Sunday, June 15, 2014

Each Dawn I Die

Whatever happened to the prison film? Have I missed them? Are they underground now? And I mean a good one, not that Adam Sandler bullshit "The Longest Yard" or the overdone action thrillers where the prisoners are solid blocks of muscle with manic eyes. I mean a prison movie where we go behind the bars and learn about the individuals that make up this fascinating society. A good prison film, like "The Shawshank Redemption", can teach us about ourselves and give us a deeper gratitude for life. In the 1930s audiences could not get enough of quality prison films that sympathized with the plight of the common man.

"Each Dawn I Die," a film released by Warner Brothers (who else?) in 1939, is a fast-paced, fast-talking film that includes familiar elements of the prison genre and important pieces that defined future film styles. The movie boasts two of the most engaging faces of the era, James Cagney and George Raft, in leading roles as well as a really fine group of lesser known actors from the period.
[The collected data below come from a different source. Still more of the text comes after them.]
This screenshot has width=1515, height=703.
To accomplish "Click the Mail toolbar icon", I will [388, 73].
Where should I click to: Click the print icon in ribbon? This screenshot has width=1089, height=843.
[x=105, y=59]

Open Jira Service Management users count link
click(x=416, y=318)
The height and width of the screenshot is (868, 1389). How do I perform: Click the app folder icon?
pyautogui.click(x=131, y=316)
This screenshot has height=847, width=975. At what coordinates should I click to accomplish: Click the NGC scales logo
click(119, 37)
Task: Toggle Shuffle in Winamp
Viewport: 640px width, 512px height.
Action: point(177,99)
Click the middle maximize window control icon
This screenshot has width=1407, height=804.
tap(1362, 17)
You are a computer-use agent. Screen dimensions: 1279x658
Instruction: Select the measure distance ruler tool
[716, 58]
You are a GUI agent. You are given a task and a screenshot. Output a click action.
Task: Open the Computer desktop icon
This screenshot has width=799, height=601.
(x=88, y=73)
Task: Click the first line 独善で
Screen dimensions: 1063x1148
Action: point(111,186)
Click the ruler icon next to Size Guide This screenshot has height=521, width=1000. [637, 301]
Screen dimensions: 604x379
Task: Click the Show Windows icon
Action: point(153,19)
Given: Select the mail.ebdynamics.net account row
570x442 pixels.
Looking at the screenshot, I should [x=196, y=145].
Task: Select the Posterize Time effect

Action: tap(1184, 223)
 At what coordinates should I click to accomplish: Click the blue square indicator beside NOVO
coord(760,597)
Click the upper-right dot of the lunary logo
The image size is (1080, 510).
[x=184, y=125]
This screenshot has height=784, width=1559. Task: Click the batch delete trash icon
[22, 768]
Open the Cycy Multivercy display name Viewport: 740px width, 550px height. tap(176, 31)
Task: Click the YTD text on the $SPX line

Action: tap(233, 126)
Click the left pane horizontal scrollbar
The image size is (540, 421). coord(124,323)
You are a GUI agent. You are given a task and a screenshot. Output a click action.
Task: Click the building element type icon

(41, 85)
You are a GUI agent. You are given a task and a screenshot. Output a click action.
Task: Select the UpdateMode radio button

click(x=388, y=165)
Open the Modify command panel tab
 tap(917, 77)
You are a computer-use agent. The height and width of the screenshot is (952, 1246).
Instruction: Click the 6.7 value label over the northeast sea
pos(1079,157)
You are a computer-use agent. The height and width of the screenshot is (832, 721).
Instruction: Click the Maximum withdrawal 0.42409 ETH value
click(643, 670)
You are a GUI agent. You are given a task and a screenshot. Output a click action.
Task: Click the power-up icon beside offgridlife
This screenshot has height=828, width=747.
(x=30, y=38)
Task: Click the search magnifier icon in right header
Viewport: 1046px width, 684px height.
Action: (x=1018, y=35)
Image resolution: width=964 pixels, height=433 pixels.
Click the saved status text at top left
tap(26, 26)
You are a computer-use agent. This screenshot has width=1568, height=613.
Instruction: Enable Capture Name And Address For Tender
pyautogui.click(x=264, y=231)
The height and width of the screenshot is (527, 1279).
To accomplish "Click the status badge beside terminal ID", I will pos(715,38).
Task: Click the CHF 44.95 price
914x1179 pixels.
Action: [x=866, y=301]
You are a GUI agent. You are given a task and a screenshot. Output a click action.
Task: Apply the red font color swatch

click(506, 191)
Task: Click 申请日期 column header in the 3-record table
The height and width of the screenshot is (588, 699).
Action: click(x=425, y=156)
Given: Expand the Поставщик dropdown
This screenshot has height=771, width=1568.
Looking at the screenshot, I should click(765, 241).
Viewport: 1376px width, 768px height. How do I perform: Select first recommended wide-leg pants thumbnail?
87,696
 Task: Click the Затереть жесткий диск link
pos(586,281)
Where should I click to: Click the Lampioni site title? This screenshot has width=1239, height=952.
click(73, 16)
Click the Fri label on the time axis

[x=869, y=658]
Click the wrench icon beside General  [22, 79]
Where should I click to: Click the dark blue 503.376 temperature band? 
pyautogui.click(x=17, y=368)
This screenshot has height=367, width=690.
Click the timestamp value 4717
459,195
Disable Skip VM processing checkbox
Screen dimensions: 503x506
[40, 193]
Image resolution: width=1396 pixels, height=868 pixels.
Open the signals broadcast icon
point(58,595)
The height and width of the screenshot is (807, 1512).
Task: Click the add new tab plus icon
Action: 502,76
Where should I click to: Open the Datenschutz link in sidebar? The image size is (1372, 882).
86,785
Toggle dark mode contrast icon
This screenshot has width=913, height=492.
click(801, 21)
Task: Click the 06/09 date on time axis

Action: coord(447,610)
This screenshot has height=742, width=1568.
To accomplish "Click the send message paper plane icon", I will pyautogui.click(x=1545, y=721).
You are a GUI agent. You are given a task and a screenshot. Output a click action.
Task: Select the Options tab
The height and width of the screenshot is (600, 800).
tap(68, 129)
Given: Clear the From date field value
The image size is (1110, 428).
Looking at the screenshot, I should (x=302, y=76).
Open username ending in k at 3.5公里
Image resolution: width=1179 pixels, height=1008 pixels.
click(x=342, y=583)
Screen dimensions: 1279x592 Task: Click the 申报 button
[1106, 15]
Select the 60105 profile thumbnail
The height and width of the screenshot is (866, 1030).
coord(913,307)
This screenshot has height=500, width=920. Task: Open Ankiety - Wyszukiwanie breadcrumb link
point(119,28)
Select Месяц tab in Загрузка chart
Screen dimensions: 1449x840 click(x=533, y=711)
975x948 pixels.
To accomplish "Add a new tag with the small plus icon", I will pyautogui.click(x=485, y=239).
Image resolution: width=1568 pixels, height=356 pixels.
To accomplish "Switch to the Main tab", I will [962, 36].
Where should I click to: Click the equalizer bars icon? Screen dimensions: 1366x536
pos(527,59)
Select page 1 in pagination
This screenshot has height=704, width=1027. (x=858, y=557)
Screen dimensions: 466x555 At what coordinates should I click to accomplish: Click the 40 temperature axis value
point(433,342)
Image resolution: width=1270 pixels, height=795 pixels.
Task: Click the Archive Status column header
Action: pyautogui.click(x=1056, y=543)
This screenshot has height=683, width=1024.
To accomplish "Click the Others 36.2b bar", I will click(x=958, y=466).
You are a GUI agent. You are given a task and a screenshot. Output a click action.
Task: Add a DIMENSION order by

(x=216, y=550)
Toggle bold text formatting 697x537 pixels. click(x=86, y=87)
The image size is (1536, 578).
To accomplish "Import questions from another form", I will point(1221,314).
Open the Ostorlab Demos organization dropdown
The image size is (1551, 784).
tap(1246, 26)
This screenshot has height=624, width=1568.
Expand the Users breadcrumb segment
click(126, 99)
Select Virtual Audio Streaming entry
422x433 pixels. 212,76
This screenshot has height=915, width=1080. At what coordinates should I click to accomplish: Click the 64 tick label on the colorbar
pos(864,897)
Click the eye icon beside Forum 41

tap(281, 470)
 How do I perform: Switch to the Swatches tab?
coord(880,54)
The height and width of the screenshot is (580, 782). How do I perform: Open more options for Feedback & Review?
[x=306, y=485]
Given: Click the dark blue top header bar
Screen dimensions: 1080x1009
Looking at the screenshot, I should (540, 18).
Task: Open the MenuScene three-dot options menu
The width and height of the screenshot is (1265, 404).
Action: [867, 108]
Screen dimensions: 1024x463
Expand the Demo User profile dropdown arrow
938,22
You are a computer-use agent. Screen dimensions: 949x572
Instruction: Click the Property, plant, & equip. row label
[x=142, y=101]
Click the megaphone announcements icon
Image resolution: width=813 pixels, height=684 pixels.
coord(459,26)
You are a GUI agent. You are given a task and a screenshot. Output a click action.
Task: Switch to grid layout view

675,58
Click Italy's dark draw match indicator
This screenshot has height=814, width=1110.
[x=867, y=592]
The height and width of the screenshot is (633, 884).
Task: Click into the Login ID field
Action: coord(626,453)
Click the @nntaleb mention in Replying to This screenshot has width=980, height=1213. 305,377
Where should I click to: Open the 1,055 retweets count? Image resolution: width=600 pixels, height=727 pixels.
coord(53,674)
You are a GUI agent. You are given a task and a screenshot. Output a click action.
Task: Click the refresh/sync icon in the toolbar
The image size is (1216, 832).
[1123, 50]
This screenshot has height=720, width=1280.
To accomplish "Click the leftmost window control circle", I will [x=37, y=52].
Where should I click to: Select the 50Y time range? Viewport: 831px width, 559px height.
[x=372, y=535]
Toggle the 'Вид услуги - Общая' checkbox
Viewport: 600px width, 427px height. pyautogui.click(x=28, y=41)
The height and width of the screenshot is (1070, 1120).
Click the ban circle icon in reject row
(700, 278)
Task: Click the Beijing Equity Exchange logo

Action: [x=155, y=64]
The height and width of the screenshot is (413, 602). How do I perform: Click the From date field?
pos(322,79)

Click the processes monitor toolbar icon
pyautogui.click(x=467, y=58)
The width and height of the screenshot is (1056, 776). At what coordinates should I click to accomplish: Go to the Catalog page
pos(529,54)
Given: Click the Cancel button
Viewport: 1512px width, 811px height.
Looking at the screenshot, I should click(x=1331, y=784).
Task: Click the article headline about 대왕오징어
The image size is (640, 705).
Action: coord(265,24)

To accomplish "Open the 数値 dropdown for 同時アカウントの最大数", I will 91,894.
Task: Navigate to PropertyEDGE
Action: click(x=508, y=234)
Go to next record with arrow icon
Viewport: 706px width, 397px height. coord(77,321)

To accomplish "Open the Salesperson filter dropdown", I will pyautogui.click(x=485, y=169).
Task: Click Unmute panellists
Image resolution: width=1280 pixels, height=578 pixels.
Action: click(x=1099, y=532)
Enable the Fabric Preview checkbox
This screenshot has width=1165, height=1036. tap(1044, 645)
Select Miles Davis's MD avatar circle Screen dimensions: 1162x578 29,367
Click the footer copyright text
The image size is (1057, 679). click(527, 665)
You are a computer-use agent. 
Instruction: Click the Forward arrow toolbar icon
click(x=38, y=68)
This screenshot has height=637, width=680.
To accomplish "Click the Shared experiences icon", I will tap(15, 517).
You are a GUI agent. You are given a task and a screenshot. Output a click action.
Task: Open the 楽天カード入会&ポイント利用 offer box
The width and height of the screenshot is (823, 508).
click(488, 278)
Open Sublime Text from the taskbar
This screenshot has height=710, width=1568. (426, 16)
The film entertains from beginning to end with action and engaging word play. Cagney brings his regular Cagney schick (stiff walk, fast talk, deadly accurate punches), but he also shows some raw emotion that raises the movie from a B-picture to a film that earns its place as one of the best genre films released in Hollywood's best year, 1939.


Cagney stars as Frank Ross, a hard-hitting newspaper man who is framed for a drunk driving rap by a corrupt politician. District attorney Hanley and his "equally disgraceful assistant Grayce" view Cagney's investigative journalism as a major threat to their dirty dealings. Pulling strings that you hope are only so effective in movies, the men have Ross tried, sentenced and incarcerated within the first 10 minutes of the film. On the prison bus, Ross meets and quickly engages in rat-a-tat 30s dialogue with George Raft's character, 'Hood' Stacey, a died-in-the-wool gangster sporting the kind of flippant attitude towards crime that really grinds Ross's gears. The two alpha males naturally start out as adversaries, but soon become allies as they face deadlier enemies than each other inside and out of the prison's walls. For Stacey, he becomes the target of a former lackey from his crew, Limpy Julien (Joe Downing) who vows to make Stacey pay for giving him the limp of his namesake. With his case hopelessly tangled in red tape by the evil lawmakers, Ross's enemies are those keeping him in prison to prevent him from spreading the truth. On the outside his newspaper team, his mother and his girl Joyce, (played little know actress Jane Bryan), are pounding the pavement daily to get Ross help.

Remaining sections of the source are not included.